**** EXTRACT PROVIDED
Charging for healthcare: a deadly prescription
“That’ll be £22,451 for that heart bypass surgery then, please.” A phrase like this has no place in our National Health Service. Yet this is the spectre raised in Jordan Bishop’s comment piece in the last issue of this paper, where he argued for a service charged rather than provided according to an individual’s need. He claimed his plan was “literally flawless”, but I’d like to take some of Bishop’s “flawless” points and explain where the flaws are.
The first point in his article I take issue with is the assertion that we should automatically resent paying tax if we have not (yet) had to use the NHS. “Make the sick people pay instead,” he seems to argue. Aside from the obvious selfishness and questionable morality here, there are a number of other issues as well. First of all, the cost of £2,000 per year per person cited by Bishop is relatively small. The UK spends slightly less than the European average for healthcare, and yet health outcomes in this country are as good or better on many indicators than other similar countries. The NHS is, according to a major longitudinal study comparing the health systems of industrialised nations, one of the most efficient health systems in the Western world – £2,000 a year is actually not a lot, considering the quality and effectiveness of the NHS.
Bishop argues that those who live a healthy lifestyle should contribute less to the NHS. However, it is ridiculous to assume that simply because people make healthy lifestyle choices they will never have need for the health service, or to assume, as Bishop says, that the majority of people go their entire lives without needing healthcare.
It makes perfect sense for everyone to contribute what they are able to for the health service regardless of current need, because there is no way of predicting future need. And if we are going to go down the route of charging more for certain lifestyle choices, where will the line be drawn? Charging someone who has had too much to drink might be relatively acceptable, but what about someone who drives for a living and is thus more likely to be in car accident? Also, people are already charged more for unhealthy lifestyle choices – ever heard of cigarette or alcohol tax? And finally, the bureaucracy associated with determining each individual’s rate of contribution would be enormous and costly and likely negate any potential savings.
********
> _ASSIGNMENT A_:
Duplicate, word for word, everything in the article on healthcare charging from "The first point" down to "of the NHS.".
> _ASSIGNMENT B_:
Answer these from the article on healthcare charging, one line per answer:
(i) What yearly cost per person does Bishop cite for the NHS?
(ii) How does UK healthcare spending compare with the European average?
(iii) Which two existing taxes are given as charges on unhealthy lifestyle choices?
> _ASSIGNMENT C_:
Carry the article on healthcare charging forward, starting after its final sentence.
**** INFORMATION GIVEN
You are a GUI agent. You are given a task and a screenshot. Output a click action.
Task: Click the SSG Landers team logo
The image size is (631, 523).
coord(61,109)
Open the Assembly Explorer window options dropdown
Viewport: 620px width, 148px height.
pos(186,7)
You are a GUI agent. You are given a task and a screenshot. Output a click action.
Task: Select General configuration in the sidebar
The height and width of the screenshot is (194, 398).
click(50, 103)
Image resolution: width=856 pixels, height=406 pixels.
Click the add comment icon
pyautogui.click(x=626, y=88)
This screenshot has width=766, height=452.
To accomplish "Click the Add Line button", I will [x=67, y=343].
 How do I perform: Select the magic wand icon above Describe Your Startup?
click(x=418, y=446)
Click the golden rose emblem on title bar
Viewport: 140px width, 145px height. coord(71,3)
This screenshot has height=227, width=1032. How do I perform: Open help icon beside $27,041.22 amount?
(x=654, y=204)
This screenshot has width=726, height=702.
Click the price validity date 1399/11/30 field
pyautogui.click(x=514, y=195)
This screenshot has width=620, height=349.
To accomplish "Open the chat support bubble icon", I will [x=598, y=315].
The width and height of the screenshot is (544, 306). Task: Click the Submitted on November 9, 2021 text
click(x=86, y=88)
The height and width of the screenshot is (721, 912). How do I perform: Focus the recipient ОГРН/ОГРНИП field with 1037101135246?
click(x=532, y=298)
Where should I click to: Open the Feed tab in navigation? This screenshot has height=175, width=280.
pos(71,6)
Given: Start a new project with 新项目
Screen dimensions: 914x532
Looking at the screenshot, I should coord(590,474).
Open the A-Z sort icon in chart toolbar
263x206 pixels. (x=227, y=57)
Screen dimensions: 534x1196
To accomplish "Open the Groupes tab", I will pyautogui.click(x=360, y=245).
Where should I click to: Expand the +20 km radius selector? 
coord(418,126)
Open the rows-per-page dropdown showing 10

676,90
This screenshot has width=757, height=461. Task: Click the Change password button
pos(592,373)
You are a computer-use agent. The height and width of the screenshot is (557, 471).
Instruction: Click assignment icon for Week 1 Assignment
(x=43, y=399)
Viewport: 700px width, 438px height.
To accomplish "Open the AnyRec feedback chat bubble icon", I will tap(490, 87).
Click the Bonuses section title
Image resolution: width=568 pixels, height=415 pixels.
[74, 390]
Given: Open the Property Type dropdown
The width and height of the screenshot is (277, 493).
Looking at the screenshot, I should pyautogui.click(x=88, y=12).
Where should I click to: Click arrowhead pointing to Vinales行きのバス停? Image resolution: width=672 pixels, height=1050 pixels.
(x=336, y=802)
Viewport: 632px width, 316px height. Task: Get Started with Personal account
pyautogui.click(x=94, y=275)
********
> _TASK RESPONSE A_:
The first point in his article I take issue with is the assertion that we should automatically resent paying tax if we have not (yet) had to use the NHS. “Make the sick people pay instead,” he seems to argue. Aside from the obvious selfishness and questionable morality here, there are a number of other issues as well. First of all, the cost of £2,000 per year per person cited by Bishop is relatively small. The UK spends slightly less than the European average for healthcare, and yet health outcomes in this country are as good or better on many indicators than other similar countries. The NHS is, according to a major longitudinal study comparing the health systems of industrialised nations, one of the most efficient health systems in the Western world – £2,000 a year is actually not a lot, considering the quality and effectiveness of the NHS.

> _TASK RESPONSE B_:
(i) £2,000 per year per person
(ii) Slightly less than the European average
(iii) Cigarette tax and alcohol tax

> _TASK RESPONSE C_:
The final flaw in the flawless plan is the fact that unhealthy lifestyle choices – smoking, heavy drinking, etc. – are far more prevalent amongst lower income groups. This would mean that those who are most likely to be charged under his plan would be those least able to afford it.
Bishop’s plan sounds very similar to American healthcare, where payments are linked to lifestyle, medical conditions and ability to pay. The more money you have, the better your healthcare. Although Bishop argues his plan would help solve the financial crisis and help the government spend less money, data shows this would not be the case. America spends more on its healthcare (around 17 percent of GDP compared to the UK’s 9 percent) than any other industrialised nation, has appalling levels of inequality and has one of the most inefficient systems in the world. Making people in the UK pay when they get sick would do nothing other than to send millions of people into bankruptcy and shatter the very bedrock of the British health system.
The NHS’s founding principles are that it meet the needs of everyone, is free at the point of delivery and that it be based on clinical need, not ability to pay. These principles form the basis of everything that is good about our health service, and altering them risks demolishing an organisation relied upon by tens of millions of people and that serves as a shining example of how nationalised medicine should operate. The current government’s proposals to reform the NHS do, in fact, go some way towards achieving Bishop’s horrifying vision for healthcare in the UK – indeed, he argues the reforms are a step in the right direction.
I get the feeling Bishop wrote his article more to be controversial than to propose a serious plan for the NHS. Whatever the rationale, though, his plan doesn’t deserve the light of day. It would leave the poor dying on the streets while the wealthy pay for whatever world-class treatments they choose. This is no vision for the future of healthcare in Britain.